===== Texto apresentado =====
Por fim, inequívoco o perigo de dano irreparável que a negativa das operadoras ao atendimento de seus segurados implicará no caso em questão, não só pelos riscos que se escondem quanto ao desenvolvimento da doença de cada um dos seus pacientes, com risco efetivo de resultado morte, como também de que a falta de atendimento certamente facilita o contágio continuado da respectiva doença, com efetivos danos para a saúde pública e para a economia do país.
Ante o exposto e presentes os requisitos legais, DEFIRO a tutela de urgência para determinar às requeridas a liberação imediata de cobertura para o atendimento e tratamento prescrito por médico, em favor de todos os seus segurados que sejam suspeitos ou efetivos portadores do vírus Covid-19, independentemente do cumprimento do prazo de carência de 180 dias, considerando-se juridicamente todos esses casos como de urgência.
O descumprimento desta tutela implicará em pena de multa de R$50.000,00 (cinquenta mil reais) para cada paciente que vier a ter cobertura recusada, a ser executada individualmente pelos respectivos segurados por meio de ações próprias, sem prevenção deste juízo.
SERVIRÁ A PRESENTE COMO OFÍCIO, A SER IMPRESSA E ENTREGUE PELA PARTE INTERESSADA.
1. Cite-se e intime-se a parte Ré para contestar o feito no prazo de 15 (quinze) dias úteis.
2. A ausência de contestação implicará revelia e presunção de veracidade da matéria fática apresentada na petição inicial. A presente citação é acompanhada de senha para acesso ao processo digital, que contém a íntegra da petição inicial e dos documentos. Tratando-se de processo eletrônico, em prestígio às regras fundamentais dos artigos 4º e 6º do CPC fica vedado o exercício da faculdade prevista no artigo 340 do CPC.
Intime-se.
São Paulo, 16 de abril de 2020.
Por ser autodidática, essas foram as considerações da decisão dos autos de nº 1029663-70.2020.8.26.0100 da 32ª Vara Cível do Foro Central da Comarca de São Paulo em favor dos consumidores de planos de saúde, dispensando a carência de 180 dias em face dos planos de saúde em geral, ajuizada pela defensoria pública do Estado de São Paulo.
=====
* **Objetivo do exercício**
Reescreva de forma mais concisa o parágrafo do texto apresentado que começa com "Ante o exposto e presentes os requisitos legais", preservando seus fatos principais. Os registros que se seguem provêm de fonte distinta da do texto apresentado.
===== Conteúdo dos registros =====
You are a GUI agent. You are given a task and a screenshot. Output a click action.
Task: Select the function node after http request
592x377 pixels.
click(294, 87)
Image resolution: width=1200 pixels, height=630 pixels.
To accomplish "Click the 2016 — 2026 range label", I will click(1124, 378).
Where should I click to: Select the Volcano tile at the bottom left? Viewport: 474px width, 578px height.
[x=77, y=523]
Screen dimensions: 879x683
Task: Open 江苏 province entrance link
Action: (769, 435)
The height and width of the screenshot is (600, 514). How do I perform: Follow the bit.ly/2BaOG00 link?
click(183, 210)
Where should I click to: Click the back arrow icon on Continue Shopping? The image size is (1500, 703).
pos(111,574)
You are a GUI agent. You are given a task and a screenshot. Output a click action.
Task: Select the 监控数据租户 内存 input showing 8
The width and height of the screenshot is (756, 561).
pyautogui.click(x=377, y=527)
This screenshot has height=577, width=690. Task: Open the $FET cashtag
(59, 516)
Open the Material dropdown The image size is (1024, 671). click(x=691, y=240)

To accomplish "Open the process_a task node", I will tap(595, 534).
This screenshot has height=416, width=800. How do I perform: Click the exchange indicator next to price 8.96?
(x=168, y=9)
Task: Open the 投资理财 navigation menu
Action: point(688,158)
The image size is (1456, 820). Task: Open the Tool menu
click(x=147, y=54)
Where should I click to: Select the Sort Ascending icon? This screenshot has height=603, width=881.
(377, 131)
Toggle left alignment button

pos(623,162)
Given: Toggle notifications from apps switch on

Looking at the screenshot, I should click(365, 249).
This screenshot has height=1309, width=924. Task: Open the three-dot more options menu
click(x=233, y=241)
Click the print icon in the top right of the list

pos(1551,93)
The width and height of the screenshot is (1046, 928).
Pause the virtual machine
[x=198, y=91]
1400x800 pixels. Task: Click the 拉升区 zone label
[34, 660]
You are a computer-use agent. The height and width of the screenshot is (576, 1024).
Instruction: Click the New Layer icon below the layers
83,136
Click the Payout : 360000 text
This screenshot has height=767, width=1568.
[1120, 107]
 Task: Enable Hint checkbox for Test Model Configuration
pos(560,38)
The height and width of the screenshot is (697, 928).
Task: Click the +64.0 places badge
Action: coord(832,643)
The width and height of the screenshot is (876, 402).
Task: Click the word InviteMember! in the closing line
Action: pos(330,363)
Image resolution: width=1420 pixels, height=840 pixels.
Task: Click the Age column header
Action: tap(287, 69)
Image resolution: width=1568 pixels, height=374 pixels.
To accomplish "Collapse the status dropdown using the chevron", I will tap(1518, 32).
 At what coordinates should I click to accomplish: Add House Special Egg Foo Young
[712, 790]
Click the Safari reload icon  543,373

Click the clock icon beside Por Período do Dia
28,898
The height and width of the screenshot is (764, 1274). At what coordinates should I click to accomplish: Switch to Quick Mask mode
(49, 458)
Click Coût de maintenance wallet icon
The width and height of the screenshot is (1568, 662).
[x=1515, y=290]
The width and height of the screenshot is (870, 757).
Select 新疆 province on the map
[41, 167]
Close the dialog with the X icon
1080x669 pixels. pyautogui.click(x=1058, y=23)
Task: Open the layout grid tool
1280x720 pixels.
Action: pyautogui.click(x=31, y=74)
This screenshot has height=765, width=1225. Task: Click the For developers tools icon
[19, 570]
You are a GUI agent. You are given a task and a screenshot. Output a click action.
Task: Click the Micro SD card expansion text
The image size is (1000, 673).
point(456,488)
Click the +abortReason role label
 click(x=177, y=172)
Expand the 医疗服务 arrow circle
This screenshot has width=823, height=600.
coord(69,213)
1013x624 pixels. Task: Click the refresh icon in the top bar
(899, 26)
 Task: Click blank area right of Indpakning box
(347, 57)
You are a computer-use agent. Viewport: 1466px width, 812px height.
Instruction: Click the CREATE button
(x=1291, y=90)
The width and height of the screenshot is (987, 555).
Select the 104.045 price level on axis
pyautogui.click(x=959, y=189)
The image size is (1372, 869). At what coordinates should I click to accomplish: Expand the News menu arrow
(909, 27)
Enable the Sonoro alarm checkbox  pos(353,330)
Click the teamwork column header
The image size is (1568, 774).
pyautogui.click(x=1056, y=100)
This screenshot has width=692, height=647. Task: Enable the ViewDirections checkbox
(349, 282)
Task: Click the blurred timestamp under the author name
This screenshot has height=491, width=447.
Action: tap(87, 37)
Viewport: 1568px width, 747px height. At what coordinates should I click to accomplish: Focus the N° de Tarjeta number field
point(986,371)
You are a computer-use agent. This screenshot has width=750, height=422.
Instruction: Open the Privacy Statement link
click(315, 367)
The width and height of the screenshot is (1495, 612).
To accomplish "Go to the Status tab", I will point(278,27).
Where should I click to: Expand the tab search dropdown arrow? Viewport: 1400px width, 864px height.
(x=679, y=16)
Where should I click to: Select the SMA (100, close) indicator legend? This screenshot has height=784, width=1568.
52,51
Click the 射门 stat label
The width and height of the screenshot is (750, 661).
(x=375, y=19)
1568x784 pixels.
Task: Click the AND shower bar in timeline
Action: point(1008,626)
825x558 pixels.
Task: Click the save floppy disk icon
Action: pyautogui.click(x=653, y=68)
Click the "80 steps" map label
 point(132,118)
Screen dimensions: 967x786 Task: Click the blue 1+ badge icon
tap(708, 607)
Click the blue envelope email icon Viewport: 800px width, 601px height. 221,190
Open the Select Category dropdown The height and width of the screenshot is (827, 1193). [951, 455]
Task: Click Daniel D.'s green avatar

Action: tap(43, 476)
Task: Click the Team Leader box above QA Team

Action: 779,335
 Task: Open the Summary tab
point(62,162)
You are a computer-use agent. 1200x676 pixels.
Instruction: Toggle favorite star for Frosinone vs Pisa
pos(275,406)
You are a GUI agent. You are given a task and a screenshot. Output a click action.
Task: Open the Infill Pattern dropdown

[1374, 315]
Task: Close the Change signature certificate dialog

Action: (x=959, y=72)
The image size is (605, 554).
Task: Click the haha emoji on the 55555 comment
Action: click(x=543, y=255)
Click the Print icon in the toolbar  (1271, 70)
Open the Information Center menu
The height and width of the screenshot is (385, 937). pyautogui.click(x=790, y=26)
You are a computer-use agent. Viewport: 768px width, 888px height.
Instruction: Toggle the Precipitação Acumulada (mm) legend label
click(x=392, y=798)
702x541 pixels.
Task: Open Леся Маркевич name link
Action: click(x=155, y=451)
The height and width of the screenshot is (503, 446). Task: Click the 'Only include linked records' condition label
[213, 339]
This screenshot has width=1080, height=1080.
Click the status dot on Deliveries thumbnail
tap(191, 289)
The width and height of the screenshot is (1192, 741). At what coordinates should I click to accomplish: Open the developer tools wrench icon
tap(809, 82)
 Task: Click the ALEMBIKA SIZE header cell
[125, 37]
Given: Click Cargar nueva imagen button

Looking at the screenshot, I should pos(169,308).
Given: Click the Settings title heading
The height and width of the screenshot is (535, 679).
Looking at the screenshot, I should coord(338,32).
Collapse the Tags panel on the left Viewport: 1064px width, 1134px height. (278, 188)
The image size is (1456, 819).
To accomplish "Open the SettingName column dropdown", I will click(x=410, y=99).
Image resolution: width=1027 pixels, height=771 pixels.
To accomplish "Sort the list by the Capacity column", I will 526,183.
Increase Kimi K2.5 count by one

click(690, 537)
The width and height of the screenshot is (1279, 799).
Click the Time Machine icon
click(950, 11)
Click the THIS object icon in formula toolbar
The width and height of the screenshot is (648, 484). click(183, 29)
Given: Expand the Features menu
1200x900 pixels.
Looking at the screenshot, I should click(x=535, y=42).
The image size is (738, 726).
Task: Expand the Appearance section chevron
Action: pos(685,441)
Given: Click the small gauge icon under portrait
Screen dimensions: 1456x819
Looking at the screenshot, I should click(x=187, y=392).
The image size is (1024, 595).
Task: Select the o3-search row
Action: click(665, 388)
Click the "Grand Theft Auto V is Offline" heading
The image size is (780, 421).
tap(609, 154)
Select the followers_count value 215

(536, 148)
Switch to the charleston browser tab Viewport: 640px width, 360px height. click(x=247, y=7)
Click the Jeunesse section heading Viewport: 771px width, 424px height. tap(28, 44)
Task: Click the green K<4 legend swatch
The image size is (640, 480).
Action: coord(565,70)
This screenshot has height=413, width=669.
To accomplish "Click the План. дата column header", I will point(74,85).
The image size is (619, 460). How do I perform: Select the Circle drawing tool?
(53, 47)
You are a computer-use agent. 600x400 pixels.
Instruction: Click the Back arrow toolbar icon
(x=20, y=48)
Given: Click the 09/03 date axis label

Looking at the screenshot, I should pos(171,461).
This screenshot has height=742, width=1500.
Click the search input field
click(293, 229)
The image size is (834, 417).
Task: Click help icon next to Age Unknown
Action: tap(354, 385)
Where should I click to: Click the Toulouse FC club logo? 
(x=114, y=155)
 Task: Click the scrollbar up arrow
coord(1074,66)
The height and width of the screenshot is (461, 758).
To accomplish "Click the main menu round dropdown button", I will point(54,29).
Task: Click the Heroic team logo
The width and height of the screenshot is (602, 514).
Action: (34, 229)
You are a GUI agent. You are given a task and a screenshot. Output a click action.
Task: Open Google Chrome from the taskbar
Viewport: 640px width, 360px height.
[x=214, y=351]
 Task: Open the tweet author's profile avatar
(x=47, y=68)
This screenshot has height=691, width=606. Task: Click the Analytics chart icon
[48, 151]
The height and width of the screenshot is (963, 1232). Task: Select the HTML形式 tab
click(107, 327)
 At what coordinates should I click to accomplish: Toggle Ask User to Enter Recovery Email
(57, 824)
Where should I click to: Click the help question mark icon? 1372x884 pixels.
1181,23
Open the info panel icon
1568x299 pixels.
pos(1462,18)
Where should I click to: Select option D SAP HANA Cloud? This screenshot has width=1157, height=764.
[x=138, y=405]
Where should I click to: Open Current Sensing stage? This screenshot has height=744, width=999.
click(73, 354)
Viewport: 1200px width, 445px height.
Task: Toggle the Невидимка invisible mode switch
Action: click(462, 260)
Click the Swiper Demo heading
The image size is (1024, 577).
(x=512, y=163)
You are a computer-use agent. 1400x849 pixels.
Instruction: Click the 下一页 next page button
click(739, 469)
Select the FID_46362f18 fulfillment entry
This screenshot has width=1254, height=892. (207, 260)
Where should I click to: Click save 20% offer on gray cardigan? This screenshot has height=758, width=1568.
=====
* **Resposta do exercício**
O juízo defere a tutela de urgência. Determina às requeridas que liberem imediatamente a cobertura do atendimento e do tratamento prescrito por médico a todos os segurados suspeitos ou efetivos portadores do vírus Covid-19, sem exigir o cumprimento da carência de 180 dias, pois todos esses casos são considerados juridicamente de urgência.